Facebook: Your Orwellian Community


Richard Moore

If you use Facebook you need to check out this video:


Original source URL:

Big Brothers, Big Facebook: Your Orwellian Community

A few days ago I stumbled across a couple articles mentioning TheFacebook, and a
little start-up capital they happened to get in the sum of $13 million. The 
number intrigued me, so I did a little more research, a little more stumbling, 
and found something that even I still have a hard time accepting. So, here's 
what I came up with:

(p.s. - I'm hoping that someone from EFF or people concerned with privacy rights
will take notice. This really worries me and a lot of my friends.)

TheFacebook.com, created in February of 2004 by 21 year old Harvard student Mark
Zuckerberg, is a student social network now active at more than 800 campuses, 
with more than 2.8 million registered users. [1] Among its features, TheFacebook
allows a user to upload a picture of themselves and can include information 
about their favorite music, books, movies, their address, phone number, e-mail, 
clubs, jobs, educational history, and even political affiliations. Facebook is 
extremely popular, attracting on average 80 percent of a school's undergraduate 
population. However, there are some questions raised regarding privacy concerns 
on the site, and when some digging is done to find out who is really behind the 
site's management, there are more questions than answers.

The first venture capital money to come into TheFacebook, $500,000 worth, came 
from venture capitalist Peter Thiel, founder and former CEO of Paypal. [1] A 
Stanford graduate and former columnist for the Wall Street Journal, Thiel is 
author of the book "The Diversity Myth," [2] which received praises from notable
neo-conservatives such as William Kristol. [3] In fact, Thiel is on the board of
the radical conservative group VanguardPAC. [4]
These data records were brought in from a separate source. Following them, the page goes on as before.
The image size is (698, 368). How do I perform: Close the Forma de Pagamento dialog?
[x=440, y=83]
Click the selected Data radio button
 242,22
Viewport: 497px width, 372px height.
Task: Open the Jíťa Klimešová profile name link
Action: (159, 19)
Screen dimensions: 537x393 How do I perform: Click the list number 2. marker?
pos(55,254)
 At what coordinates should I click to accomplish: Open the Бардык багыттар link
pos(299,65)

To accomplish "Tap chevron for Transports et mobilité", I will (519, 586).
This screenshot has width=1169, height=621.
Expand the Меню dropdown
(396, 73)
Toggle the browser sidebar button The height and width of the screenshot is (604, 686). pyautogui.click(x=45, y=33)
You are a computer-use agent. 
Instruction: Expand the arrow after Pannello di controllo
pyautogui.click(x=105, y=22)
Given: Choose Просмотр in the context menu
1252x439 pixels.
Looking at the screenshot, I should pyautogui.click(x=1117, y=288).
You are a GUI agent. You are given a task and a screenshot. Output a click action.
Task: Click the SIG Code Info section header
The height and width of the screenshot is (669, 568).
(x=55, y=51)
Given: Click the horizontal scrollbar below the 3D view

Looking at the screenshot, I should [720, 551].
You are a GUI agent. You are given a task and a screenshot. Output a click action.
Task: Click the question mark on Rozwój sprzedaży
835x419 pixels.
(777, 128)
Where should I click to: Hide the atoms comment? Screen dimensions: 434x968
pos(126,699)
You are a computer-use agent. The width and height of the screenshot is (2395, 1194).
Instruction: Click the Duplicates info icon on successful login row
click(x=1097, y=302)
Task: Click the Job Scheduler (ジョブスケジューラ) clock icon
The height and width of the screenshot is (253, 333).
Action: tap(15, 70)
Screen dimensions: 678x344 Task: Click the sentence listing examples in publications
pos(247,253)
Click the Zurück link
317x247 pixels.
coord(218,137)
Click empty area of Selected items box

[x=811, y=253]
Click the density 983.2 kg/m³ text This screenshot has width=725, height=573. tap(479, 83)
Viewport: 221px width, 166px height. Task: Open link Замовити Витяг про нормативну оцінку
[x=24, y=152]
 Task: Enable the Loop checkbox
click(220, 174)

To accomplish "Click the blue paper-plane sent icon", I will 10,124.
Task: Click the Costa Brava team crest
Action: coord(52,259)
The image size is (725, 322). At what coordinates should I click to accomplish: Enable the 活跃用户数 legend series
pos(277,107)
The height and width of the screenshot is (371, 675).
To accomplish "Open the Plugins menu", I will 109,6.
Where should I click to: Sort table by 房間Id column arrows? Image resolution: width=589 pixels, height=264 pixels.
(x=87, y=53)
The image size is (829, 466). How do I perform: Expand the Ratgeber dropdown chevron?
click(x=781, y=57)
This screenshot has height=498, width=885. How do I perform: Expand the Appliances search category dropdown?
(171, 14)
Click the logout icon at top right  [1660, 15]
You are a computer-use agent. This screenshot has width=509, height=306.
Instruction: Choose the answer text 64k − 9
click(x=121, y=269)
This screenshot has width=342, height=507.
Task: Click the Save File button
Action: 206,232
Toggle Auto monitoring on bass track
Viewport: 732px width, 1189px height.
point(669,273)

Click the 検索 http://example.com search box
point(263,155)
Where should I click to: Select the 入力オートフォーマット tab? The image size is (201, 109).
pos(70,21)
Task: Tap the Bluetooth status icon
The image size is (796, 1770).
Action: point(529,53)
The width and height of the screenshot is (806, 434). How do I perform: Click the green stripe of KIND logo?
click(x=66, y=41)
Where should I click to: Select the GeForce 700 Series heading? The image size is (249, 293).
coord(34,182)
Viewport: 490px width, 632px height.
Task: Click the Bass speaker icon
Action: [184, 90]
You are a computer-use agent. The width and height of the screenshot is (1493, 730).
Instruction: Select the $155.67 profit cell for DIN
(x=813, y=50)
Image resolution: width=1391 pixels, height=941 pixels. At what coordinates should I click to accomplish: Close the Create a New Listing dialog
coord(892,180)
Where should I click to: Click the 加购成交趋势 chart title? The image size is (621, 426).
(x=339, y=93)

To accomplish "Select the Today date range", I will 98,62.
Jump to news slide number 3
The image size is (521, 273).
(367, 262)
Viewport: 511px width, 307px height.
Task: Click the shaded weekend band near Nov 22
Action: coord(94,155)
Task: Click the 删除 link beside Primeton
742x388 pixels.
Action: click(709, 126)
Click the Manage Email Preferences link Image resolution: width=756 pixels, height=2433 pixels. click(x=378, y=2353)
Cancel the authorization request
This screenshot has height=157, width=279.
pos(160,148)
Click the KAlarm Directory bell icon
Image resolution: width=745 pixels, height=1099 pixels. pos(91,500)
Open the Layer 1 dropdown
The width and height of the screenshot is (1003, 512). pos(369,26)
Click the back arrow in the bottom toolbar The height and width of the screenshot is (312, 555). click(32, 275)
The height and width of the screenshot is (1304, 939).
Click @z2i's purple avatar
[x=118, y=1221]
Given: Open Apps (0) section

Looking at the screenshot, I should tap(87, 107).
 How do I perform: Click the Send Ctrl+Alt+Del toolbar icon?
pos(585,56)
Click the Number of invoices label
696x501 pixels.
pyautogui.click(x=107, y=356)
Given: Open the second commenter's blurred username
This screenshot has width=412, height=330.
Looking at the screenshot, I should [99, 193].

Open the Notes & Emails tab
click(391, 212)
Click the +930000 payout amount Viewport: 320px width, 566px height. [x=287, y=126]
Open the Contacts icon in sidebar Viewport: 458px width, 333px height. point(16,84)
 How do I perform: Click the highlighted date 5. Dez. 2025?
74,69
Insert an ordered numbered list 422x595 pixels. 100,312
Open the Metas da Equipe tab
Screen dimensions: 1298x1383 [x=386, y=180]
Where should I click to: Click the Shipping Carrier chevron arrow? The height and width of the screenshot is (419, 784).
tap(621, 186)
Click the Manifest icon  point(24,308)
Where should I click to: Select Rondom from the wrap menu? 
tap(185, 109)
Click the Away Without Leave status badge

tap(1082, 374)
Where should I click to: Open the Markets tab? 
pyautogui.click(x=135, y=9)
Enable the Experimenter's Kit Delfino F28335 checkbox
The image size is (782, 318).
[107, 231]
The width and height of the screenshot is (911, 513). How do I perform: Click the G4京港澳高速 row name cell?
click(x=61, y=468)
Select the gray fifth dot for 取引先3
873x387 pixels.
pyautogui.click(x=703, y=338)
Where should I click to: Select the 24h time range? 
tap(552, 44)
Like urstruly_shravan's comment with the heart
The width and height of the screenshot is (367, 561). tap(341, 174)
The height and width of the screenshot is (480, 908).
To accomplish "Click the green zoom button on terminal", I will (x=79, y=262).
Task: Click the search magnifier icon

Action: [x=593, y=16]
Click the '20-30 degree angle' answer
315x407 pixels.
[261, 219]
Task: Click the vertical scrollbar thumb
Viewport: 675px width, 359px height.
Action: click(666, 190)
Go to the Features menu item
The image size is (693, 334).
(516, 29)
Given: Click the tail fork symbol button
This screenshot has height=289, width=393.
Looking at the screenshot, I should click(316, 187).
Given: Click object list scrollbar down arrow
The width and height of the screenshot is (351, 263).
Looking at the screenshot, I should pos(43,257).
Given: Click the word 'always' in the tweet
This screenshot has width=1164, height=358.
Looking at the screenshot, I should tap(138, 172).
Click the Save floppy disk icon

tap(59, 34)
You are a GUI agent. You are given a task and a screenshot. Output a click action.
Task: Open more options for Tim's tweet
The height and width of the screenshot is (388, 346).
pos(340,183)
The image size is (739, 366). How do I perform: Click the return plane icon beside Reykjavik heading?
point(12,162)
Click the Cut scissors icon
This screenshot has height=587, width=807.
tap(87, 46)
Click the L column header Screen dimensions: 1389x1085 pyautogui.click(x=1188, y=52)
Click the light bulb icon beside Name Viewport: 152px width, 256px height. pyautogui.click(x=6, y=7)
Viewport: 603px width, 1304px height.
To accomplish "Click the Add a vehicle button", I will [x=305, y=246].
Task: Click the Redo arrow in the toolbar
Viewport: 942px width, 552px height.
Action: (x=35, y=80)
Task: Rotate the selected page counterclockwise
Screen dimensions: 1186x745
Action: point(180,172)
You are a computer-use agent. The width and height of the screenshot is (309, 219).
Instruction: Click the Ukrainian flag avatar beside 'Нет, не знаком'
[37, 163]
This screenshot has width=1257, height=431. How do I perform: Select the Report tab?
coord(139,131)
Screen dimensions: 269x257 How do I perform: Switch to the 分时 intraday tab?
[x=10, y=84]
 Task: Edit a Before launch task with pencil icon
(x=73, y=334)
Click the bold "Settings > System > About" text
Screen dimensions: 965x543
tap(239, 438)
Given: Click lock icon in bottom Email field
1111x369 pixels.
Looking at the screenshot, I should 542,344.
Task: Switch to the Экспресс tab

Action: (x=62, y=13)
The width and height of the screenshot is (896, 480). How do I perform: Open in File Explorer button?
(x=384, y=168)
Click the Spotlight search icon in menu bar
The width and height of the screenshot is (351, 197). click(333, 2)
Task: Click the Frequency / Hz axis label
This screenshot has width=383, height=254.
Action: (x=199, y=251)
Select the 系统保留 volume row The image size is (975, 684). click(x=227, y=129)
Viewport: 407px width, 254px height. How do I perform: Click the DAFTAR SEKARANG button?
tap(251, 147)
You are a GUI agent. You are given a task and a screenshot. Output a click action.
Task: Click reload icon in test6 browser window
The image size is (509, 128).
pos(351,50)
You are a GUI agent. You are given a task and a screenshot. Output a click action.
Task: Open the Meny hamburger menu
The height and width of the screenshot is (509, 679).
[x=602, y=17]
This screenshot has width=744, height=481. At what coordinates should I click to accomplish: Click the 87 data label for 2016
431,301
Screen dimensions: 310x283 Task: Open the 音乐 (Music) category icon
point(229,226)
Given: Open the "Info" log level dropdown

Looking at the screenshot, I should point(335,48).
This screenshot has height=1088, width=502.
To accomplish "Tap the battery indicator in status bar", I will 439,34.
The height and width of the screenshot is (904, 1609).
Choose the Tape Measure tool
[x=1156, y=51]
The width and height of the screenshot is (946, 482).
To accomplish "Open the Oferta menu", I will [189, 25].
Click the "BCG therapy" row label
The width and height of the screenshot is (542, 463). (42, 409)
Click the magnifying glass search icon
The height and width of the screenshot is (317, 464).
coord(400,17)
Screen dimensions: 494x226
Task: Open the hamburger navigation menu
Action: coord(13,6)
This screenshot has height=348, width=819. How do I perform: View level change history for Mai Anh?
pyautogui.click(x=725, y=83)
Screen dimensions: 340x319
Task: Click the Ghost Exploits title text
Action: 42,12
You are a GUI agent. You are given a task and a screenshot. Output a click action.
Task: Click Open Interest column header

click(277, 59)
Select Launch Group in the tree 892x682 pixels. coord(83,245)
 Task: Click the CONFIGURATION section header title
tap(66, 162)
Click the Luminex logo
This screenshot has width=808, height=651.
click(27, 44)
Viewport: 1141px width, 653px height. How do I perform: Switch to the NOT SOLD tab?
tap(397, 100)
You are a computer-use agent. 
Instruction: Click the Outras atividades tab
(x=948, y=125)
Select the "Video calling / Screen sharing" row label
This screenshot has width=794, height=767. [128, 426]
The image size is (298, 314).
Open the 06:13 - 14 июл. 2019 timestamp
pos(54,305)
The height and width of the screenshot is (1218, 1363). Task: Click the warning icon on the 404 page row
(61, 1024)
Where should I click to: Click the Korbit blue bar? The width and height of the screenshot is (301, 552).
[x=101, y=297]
Further funding came in the form of $12.7 million from venture capital firm 
Accel Partners. Accel's manager James Breyer was former chair of the National 
Venture Capital Association (NVAC). [1] Breyer served on NVAC's board with 
Gilman Louie, CEO of In-Q-Tel, [5] a venture capital firm established by the 
Central Intelligence Agency in 1999. [6] This firm works in various aspects of 
information technology and intelligence, including most notably "nurturing data 
mining technologies."

Breyer has also served on the board of BBN Technologies, a research and 
development firm known for spearheading the ARPANET, or what we know today as 
the Internet. [7] In October of 2004, Dr. Anita Jones climbed on board, becoming
a part of a firm packed with leaders from other areas of Silicon Valley's 
venture capital community, including none other than Gilman Louie. But what is 
most interesting is Dr. Jones' experience prior to joining BBN.

Jones herself served on the Board of Directors for In-Q-Tel, and was previously 
the Director of Defense Research and Engineering for the U.S. Department of 
Defense. Her responsibilities included serving as an advisor to the Secretary of
Defense and overseeing the Defense Advanced Research Projects Agency (DARPA).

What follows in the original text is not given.